After an extended period of low IPO activity on the public equity markets, due to the ongoing financial crisis, which started four years ago, the markets are now showing first signs of reopening both in the US and in Europe. Public biotech stocks have been rallying over the past nine months, which has helped public investors’ sentiment a lot. Moreover, several take-overs of public biotech companies by large pharmaceutical players seem to keep the rally going. Acquisitions of biotech companies also flushes cash into biotech investors’ pockets that needs to be redeployed. Manish Singh, CEO of the publicly listed US biotech company ImmunoCellular Therapeutics, made the point that “back door” listings on public markets, like reverse mergers or cold IPOs (where no new money is raised), is a viable strategy to address another type of investors in times where VC money is getting too scarce and/or expensive. There have been recent examples of immunotherapy companies that have chosen that route, such as OncoSec Medical and ImmunoCellular Therapeutics, both in the US.
Another way to obtain funding is through partnering a project or a technology platform with large pharmaceutical companies. Such “pharma deals” are happening at a steady rate, uncorrelated with macroeconomic cycles. It was predicted that the interest especially for cancer vaccines will increase in the near term. After many failures of cancer vaccines in clinical development, the success of Dendreon’s Provenge has broken the ice for investors and pharmaceutical players. MerckSerono and GSK have advanced cancer vaccine programs in clinical Phase 3 development. Both are expected to report pivotal data in the first quarter next year. If these data are positive, one can expect more deals in this area.

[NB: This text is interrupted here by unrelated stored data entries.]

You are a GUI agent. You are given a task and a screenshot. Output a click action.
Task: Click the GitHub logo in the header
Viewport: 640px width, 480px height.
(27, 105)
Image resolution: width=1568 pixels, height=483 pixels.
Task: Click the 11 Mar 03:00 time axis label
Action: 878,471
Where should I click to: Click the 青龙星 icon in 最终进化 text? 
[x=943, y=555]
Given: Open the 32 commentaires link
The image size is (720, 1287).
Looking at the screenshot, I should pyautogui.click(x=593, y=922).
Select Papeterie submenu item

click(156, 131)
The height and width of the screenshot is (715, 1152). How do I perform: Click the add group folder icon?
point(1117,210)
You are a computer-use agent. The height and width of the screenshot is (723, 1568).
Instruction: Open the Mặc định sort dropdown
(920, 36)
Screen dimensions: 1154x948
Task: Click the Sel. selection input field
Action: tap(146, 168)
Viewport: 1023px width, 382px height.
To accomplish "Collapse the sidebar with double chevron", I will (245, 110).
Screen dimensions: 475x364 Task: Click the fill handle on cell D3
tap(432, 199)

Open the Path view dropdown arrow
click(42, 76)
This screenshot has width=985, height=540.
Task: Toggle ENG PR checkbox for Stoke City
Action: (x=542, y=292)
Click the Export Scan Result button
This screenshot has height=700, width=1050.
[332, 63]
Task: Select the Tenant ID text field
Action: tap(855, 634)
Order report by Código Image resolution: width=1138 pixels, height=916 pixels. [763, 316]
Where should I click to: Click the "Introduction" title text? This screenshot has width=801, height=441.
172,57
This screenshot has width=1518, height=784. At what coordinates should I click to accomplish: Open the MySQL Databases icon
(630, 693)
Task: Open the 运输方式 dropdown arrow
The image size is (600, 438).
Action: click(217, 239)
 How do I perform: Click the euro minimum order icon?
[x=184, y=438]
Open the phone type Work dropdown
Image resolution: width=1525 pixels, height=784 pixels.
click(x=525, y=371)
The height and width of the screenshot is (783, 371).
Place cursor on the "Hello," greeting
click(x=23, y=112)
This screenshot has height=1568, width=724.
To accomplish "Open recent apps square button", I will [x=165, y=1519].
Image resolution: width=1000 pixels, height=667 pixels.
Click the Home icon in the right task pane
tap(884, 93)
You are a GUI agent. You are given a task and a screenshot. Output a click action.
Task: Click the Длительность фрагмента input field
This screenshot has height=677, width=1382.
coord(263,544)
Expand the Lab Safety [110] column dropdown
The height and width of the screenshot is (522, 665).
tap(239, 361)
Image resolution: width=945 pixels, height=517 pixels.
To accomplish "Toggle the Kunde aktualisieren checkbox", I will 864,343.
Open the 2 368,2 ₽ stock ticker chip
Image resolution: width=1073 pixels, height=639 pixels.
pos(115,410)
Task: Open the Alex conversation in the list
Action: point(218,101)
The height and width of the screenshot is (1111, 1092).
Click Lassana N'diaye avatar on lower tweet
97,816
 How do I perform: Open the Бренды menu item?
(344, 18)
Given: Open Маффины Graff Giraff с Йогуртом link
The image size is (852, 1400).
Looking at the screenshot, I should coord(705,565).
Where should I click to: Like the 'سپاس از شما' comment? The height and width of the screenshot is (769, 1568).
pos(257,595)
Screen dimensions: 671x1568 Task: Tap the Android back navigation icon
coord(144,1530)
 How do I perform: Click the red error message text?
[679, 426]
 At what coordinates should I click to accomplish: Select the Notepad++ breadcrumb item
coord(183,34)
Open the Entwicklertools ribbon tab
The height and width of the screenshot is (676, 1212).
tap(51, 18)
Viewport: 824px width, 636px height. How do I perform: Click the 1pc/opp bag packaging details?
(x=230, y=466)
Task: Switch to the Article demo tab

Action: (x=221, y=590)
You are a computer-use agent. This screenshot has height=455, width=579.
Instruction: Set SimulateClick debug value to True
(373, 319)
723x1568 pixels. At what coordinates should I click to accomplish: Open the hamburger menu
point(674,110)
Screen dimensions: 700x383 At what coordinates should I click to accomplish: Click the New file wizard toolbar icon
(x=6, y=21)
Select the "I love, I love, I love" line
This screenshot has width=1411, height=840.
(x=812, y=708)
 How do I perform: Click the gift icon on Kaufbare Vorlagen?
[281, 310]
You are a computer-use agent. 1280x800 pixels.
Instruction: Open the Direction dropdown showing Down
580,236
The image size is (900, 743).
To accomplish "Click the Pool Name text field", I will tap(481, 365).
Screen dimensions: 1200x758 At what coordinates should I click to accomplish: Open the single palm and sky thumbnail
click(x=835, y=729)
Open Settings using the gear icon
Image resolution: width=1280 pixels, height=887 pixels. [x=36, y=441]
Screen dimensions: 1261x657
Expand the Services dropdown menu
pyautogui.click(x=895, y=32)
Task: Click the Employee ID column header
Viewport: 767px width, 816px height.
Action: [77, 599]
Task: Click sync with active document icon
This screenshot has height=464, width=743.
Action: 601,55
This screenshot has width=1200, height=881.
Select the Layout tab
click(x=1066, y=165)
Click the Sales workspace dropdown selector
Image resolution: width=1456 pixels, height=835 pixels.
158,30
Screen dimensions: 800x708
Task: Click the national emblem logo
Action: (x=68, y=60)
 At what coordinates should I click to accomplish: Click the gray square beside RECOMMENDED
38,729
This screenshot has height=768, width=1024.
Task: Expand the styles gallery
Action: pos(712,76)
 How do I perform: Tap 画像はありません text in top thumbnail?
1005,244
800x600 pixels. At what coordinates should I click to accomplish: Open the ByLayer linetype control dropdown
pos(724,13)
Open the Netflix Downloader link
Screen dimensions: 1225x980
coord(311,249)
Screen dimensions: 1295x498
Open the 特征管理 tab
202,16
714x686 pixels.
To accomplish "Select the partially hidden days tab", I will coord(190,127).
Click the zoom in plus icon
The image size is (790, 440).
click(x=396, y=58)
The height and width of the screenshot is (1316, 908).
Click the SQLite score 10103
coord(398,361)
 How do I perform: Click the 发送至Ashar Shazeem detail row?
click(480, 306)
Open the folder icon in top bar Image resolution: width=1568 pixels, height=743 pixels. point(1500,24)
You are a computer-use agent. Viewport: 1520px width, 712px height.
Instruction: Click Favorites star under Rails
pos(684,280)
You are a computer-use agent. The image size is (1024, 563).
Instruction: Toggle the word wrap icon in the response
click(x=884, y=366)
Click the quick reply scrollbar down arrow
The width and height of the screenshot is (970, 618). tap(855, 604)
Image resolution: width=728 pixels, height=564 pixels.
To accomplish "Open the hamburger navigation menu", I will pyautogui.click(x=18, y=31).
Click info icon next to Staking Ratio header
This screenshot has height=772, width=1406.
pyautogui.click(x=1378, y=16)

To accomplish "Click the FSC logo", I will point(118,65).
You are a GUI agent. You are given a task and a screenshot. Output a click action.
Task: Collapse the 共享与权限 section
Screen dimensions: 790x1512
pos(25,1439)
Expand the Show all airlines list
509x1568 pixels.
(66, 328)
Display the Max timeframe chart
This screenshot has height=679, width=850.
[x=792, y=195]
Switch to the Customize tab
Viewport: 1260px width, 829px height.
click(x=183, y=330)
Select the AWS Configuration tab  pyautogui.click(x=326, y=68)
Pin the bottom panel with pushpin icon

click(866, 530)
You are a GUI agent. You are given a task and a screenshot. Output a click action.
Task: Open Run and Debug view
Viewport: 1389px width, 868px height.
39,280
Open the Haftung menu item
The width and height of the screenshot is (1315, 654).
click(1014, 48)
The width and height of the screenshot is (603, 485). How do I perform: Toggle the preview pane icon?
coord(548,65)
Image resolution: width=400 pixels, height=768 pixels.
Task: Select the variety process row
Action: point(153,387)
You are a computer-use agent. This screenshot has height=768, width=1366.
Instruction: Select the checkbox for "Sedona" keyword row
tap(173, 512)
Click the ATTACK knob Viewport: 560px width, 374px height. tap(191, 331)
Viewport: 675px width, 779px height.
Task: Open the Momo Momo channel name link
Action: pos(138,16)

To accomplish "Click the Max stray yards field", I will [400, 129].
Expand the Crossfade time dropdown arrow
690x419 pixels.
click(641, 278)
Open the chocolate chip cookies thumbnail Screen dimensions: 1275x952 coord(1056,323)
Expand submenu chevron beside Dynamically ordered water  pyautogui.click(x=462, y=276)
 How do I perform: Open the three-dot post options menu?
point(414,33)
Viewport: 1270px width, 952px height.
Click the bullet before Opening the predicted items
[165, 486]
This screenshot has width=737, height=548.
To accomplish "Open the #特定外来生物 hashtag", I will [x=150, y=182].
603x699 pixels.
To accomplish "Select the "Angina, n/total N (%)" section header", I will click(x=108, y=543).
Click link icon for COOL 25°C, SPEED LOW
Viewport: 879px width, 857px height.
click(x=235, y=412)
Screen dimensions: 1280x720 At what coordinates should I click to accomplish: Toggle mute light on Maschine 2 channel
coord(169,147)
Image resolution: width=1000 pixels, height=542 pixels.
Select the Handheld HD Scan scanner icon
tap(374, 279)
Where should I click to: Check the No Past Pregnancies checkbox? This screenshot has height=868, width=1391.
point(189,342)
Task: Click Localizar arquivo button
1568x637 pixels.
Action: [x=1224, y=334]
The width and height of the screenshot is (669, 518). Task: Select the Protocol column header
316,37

Deals can range from option deals for limited rights - to complete take overs. Two case examples where discussed during the session where pharma partnering played a significant role. Dr. Breiner mentioned the company Molecular Partners, a Swiss biotech company that is developing therapeutics based on DARPins (designed ankyrin repeat proteins), small binding proteins that have antibody-like functions. Next to raising two rounds of VC funding, Molecular Partners did three larger partnership deals so far. In parallel to the first VC financing, the company entered a partnership with J&J Centocor (now J&J Janssen Biotech) to develop multiple Darpins against certain targets. This deal served as a first validation of the commercial potential of the platform. The company was also able to partner their lead product with Allergan for a significant upfront payment plus further payments upon achievement of development milestones and sales. Another multi-target partnership with Janssen brought additional monies and potential future payments to the company. A company with an attractive platform technology can through intelligent deal-making become self-sustainable quickly and generate the monies required for their own development programs. Dr. Smirnagyna mentioned Innate Pharma as partnering case example. In 2011, Innate Pharma partnered one of its lead compounds with Bristol Myers Squibb for a significant upfront payment plus further payments down the road. Those monies can now be used to advance Innate’s remaining pipeline of immunotherapeutics.
In summary, all types of funding have their pro’s and con’s. As companies are typically using different sources, one has to weigh them and try to avoid incompatibilities. Even though in scarce times as the one we are currently living through, prospective founders and companies should not lightly disregard money from any source. What today looks like “expensive” money, may well turn out to be a sugar sweet deal tomorrow.